Node.js Caching Strategies in Production: In-Memory, Redis, and CDN
Uncached Node.js applications leave serious performance and cost on the table. A database query that takes 40ms, called 500 times per second, costs your server 20 CPU-seconds every second. Cache that query for 60 seconds and you're making one database call every minute instead of 30,000.
This is the practical guide to caching in production Node.js — the patterns that actually work, the footguns to avoid, and the tools that earn their place in a production stack.
The Caching Stack
Before choosing a caching layer, understand your access patterns:
| Layer | Latency | Scope | TTL Style | Best For |
|---|---|---|---|---|
| In-process LRU | < 1ms | Single process | Count + time | Hot lookup tables, parsed configs |
| In-process TTL | < 1ms | Single process | Time-based | API responses, computed results |
| Redis | 0.5–2ms | All processes | Flexible | Shared state, session data, rate limits |
| CDN | 1–50ms | Global | Cache-Control | Static assets, public API responses |
Most production apps need all three, applied to different data.

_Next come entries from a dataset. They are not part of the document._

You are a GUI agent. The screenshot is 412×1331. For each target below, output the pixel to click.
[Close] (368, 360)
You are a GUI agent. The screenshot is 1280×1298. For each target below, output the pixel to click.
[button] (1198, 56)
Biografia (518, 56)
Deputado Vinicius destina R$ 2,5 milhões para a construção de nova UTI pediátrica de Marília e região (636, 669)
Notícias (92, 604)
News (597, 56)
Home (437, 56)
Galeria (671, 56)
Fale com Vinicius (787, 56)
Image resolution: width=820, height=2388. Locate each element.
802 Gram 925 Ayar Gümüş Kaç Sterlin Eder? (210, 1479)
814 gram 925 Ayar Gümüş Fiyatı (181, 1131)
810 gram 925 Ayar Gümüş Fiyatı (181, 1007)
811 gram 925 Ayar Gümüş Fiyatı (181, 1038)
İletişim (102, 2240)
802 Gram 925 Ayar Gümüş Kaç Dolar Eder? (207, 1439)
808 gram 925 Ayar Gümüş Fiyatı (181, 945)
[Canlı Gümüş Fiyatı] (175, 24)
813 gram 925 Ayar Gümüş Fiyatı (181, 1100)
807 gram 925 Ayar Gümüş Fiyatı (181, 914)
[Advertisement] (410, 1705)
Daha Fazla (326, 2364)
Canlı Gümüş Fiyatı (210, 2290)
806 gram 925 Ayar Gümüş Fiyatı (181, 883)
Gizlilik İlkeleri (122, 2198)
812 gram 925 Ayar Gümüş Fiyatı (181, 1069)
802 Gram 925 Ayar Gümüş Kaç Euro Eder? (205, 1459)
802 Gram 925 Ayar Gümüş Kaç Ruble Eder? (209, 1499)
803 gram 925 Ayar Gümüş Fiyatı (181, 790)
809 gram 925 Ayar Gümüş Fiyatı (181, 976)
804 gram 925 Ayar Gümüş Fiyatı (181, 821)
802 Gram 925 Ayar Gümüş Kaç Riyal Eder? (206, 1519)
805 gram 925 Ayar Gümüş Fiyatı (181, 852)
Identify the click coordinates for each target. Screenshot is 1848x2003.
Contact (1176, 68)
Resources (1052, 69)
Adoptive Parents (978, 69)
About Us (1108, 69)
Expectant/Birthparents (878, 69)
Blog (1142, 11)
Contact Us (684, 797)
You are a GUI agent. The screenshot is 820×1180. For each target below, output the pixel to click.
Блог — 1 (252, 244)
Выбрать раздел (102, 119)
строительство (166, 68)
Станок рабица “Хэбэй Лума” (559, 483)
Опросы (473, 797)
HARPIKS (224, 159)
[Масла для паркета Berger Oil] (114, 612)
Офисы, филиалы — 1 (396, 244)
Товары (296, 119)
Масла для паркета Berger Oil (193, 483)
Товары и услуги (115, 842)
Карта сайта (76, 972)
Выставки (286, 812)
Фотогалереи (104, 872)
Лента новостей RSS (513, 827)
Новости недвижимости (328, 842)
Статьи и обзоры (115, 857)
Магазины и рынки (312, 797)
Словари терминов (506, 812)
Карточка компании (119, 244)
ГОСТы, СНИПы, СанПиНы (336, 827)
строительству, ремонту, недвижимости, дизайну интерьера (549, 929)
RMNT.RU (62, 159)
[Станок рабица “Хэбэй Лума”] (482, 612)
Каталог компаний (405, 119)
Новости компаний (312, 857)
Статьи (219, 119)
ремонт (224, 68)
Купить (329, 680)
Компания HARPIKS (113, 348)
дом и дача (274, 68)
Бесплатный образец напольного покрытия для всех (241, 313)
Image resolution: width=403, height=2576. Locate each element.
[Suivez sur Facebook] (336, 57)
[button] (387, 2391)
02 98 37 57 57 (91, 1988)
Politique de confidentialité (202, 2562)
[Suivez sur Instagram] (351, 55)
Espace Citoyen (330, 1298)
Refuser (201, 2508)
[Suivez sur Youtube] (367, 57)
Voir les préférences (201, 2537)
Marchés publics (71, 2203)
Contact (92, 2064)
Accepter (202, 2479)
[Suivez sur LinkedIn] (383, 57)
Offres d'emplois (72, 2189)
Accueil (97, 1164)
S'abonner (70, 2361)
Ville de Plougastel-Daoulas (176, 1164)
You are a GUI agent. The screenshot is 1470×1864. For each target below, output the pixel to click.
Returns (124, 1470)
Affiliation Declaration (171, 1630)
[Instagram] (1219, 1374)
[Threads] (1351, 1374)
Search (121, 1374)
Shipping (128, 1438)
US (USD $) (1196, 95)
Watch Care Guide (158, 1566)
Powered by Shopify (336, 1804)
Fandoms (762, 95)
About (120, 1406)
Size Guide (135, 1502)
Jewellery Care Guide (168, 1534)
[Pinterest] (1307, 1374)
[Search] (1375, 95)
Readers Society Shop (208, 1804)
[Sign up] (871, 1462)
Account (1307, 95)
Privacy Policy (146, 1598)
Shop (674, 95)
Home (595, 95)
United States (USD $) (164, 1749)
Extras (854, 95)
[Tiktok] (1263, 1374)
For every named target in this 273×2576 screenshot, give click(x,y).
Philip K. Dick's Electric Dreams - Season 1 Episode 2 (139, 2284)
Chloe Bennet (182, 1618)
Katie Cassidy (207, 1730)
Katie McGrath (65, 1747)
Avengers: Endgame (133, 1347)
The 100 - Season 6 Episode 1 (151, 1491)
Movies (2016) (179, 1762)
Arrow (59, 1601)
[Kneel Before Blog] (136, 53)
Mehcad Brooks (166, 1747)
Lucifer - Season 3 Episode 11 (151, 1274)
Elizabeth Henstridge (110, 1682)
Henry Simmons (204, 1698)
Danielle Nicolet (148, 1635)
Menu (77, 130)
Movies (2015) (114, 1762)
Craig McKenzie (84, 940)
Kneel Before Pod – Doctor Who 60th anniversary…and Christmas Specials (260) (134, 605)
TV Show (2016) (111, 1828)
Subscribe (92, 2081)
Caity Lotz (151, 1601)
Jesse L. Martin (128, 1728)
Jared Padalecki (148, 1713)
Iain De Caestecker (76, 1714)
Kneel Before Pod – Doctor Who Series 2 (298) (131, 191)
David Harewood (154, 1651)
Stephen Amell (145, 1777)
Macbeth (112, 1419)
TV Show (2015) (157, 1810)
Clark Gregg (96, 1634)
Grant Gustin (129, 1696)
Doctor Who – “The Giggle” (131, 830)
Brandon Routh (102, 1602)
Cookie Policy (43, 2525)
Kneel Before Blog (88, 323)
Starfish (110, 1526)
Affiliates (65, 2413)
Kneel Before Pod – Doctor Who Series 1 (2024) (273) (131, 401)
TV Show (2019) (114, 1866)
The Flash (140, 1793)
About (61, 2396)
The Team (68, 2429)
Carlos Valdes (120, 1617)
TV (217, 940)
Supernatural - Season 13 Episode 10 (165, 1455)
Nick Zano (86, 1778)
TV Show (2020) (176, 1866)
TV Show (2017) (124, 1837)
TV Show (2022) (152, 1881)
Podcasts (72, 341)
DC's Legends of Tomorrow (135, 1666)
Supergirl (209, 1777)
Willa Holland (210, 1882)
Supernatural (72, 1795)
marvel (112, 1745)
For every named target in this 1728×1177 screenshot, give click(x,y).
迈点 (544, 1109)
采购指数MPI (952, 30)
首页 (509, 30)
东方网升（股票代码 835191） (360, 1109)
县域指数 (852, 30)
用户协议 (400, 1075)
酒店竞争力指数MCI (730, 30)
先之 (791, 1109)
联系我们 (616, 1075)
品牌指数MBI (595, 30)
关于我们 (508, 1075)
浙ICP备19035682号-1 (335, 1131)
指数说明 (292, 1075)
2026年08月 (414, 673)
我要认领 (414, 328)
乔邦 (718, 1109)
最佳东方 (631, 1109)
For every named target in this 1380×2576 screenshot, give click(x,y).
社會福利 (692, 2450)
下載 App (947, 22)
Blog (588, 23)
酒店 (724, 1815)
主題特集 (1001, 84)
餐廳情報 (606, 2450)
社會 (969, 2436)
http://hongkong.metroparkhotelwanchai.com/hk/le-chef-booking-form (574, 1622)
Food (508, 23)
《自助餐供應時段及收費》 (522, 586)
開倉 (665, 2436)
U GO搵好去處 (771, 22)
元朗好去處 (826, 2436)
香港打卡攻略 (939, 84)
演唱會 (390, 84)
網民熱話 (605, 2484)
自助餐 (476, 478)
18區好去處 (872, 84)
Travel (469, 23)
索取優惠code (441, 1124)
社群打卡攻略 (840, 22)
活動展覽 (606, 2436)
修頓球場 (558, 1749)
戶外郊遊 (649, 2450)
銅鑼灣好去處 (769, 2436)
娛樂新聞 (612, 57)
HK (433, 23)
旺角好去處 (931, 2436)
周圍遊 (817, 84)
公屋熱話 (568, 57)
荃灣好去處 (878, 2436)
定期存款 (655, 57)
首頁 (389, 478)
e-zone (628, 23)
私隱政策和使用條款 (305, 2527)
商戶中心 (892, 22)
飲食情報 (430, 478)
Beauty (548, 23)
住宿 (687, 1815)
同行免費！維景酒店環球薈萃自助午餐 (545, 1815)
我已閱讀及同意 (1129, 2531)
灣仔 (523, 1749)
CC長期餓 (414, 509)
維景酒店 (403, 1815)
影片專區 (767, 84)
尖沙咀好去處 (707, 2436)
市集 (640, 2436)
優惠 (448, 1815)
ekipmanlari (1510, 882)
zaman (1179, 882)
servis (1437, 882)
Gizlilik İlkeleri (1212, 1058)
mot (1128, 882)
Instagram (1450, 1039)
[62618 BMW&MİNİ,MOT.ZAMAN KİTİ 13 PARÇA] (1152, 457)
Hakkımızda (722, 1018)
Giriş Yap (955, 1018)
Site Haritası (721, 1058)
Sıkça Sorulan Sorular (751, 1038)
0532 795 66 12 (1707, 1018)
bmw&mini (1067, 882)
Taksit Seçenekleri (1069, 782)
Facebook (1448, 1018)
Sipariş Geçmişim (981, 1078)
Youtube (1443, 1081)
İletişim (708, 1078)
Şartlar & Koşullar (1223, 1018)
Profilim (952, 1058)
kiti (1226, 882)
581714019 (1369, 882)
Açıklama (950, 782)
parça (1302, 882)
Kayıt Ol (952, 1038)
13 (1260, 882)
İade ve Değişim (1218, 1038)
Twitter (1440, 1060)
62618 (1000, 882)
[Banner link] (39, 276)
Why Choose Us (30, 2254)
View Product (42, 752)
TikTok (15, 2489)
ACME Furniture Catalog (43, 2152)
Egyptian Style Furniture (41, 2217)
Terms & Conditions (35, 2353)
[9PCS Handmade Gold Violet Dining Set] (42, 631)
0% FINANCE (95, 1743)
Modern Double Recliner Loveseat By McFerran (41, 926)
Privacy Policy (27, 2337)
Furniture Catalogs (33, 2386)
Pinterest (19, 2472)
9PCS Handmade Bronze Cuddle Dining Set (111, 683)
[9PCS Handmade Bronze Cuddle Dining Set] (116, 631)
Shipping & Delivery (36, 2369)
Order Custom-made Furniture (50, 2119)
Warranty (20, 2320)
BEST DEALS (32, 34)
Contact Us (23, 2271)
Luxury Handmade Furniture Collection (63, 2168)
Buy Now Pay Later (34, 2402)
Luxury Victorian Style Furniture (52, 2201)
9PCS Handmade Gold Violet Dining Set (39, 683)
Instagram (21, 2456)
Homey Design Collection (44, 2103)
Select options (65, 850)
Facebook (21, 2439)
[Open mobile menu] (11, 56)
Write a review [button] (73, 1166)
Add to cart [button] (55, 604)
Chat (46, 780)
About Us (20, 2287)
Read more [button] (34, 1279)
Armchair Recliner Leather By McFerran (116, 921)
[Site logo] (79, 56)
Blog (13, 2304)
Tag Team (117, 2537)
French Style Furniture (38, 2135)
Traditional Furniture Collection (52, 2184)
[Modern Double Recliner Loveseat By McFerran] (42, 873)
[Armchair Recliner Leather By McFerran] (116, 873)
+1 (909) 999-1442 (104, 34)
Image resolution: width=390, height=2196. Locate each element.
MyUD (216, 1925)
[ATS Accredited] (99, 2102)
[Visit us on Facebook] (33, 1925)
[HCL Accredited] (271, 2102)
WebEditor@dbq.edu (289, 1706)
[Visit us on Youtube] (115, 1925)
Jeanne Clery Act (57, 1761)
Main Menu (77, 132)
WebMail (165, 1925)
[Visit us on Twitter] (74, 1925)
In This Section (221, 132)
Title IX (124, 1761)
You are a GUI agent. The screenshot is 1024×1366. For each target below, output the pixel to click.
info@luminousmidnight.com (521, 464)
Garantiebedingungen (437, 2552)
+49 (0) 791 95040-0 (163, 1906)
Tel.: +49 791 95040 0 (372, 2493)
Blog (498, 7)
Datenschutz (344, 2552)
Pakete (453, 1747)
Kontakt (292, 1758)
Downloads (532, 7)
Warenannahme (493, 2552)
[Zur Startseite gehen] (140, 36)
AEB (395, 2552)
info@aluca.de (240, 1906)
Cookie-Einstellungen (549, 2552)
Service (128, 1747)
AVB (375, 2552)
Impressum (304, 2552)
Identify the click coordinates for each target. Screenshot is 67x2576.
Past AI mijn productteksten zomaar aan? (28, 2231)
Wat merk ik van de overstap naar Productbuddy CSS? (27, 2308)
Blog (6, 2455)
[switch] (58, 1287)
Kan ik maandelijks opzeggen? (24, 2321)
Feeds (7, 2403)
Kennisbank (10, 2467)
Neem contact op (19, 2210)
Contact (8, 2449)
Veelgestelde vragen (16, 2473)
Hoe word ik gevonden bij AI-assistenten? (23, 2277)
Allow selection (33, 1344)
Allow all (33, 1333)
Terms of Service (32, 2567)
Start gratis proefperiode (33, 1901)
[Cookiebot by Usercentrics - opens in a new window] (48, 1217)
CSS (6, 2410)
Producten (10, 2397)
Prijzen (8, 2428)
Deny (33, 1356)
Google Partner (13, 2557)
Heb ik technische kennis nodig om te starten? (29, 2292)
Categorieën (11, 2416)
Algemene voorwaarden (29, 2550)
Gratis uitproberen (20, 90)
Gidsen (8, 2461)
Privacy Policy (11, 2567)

Layer 1: In-Process Caching with LRU Cache
The fastest cache is the one that never leaves your process. lru-cache is the Node.js standard for in-process caching with both size limits (LRU eviction) and time-based expiration.
npm install lru-cache
Basic Setup
const { LRUCache } = require('lru-cache');
// Cache for database query results
const queryCache = new LRUCache({
max: 500, // Maximum 500 entries
ttl: 1000 * 60, // 60 second TTL
updateAgeOnGet: false, // Don't reset TTL on read
allowStale: false, // Don't serve expired entries
});
// Cache for external API responses
const apiCache = new LRUCache({
max: 200,
ttl: 1000 * 30, // 30 seconds
fetchMethod: async (key) => {
// Built-in async fetch with deduplication
const response = await fetch(`https://api.example.com/${key}`);
return response.json();
}
});
Wrap Your Data Access Layer
The most maintainable pattern wraps caching at the data access layer, not in route handlers:
class UserRepository {
constructor(db) {
this.db = db;
this.cache = new LRUCache({
max: 1000,
ttl: 1000 * 300, // 5 minutes
});
}
async findById(id) {
const cacheKey = `user:${id}`;
const cached = this.cache.get(cacheKey);
if (cached !== undefined) return cached;
const user = await this.db.query(
'SELECT * FROM users WHERE id = $1', [id]
);
if (user) {
this.cache.set(cacheKey, user);
}
return user;
}
invalidate(id) {
this.cache.delete(`user:${id}`);
}
}
When In-Process Caching Works — and When It Doesn't
Use it for:
- Read-heavy, rarely-mutated data (config, permission tables, lookup data)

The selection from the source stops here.